Un discours de 25 heures et 5 minutes contre l’administration Trump
Disons-le tout de suite, le sénateur démocrate du New Jersey, Cory Booker, n’est pas un progressiste et la révolution ne viendra pas de lui. Mais on ne peut se payer le luxe de faire des procès en pureté en ce moment et c’est pourquoi les militants ont (quasi) unanimement applaudi son acte de résistance à l’administration Trump. Cory Booker a ainsi occupé la tribune du Sénat pendant 25 heures et 5 minutes, ayant recours à un « filibuster », une technique consistant à faire obstruction le plus longtemps possible au vote d’une loi ou au déroulement du travail parlementaire.

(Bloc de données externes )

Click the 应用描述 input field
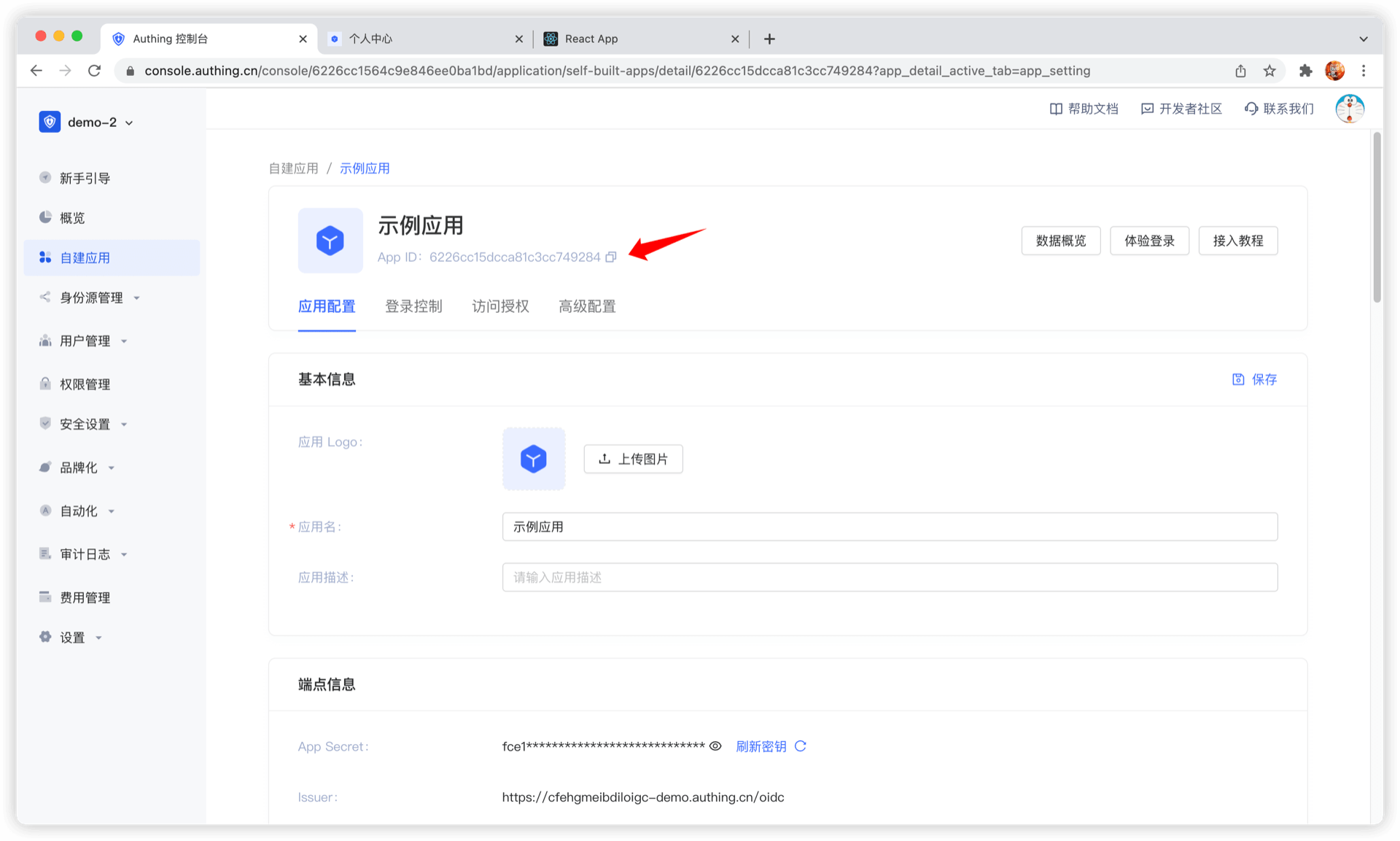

Le précédent record était détenu depuis 1957 par le sénateur ségrégationniste de Caroline du Sud, Strom Thurmond, qui avait alors parlé pendant 24 heures et 18 minutes pour s’opposer au vote de la loi sur les droits civiques. L’acte de bravoure de Booker a donc également la saveur de la revanche. Durant son discours-marathon, minutieusement préparé, le sénateur a plaidé pour des politiques de santé et d’éducation, il a passionnément appelé à faire preuve de courage et de morale pour résister au fascisme, il a interpellé sur l’urgence de la situation, il a lu des témoignages de ses administrés ou d’étrangers détenus par la police de l’immigration, il a, enfin, répondu à des questions de complices démocrates. C’est un discours remarquable par son contenu car, dans l’histoire des filibusters les plus longs, les sénateurs sont célèbres pour y avoir lu des livres, la Constitution et l’annuaire téléphonique, ou même pour avoir récité des recettes de cuisine pour passer le temps. En outre, pour réussir cette performance, Cory Booker s’était préparé sur le plan physique et jeûnait depuis deux jours, ce qui a suscité de nombreuses félicitations.

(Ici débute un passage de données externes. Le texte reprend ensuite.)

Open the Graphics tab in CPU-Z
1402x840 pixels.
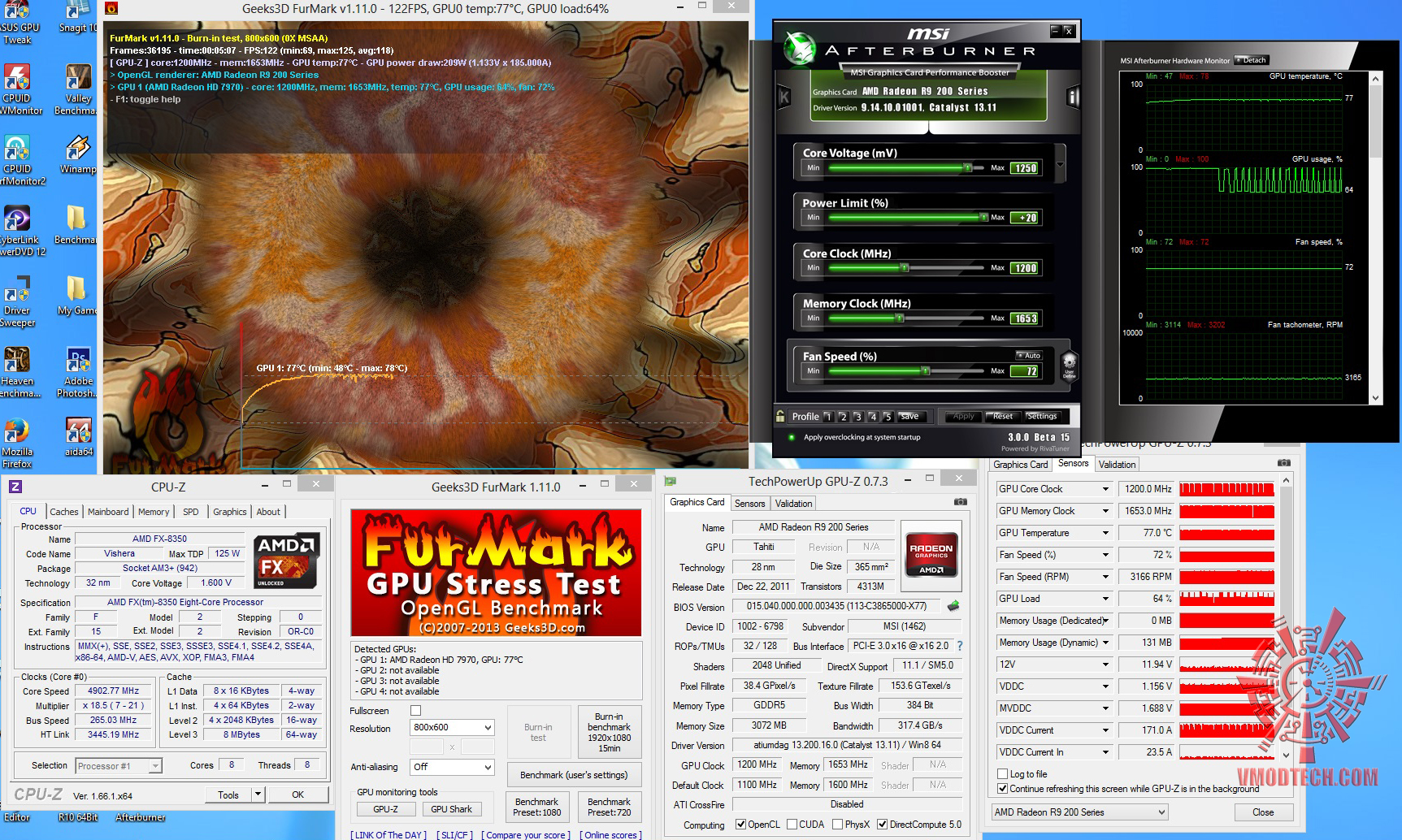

Mais à quoi ce spectacle aura-t-il servi ? Il ne s’agissait pas de s’opposer à une loi particulière. Ce discours relevait plutôt d’une scène de théâtre. C’est important le « spectacle » en politique, certes. Mais ce n’est pas une fin en soi. Et, visiblement, cela n’a pas réveillé une fougue révolutionnaire chez les démocrates. Ces derniers ont ainsi majoritairement voté contre une résolution initiée par Bernie Sanders proposant la suspension de l’aide militaire au gouvernement d’Israël. Et oui, Cory Booker aussi. Un siège remis en jeu l’année prochaine et des contributions de campagne déterminantes du lobby israélien Aipac ont eu raison de ses grandes leçons de morale. Mais tant que les démocrates ne comprendront pas que leur collaboration et leur soutien au gouvernement d’Israël sont liés à la mise en place d’un régime fasciste par Trump et Musk, leur résistance, aussi mélodramatique soit-elle, restera vaine.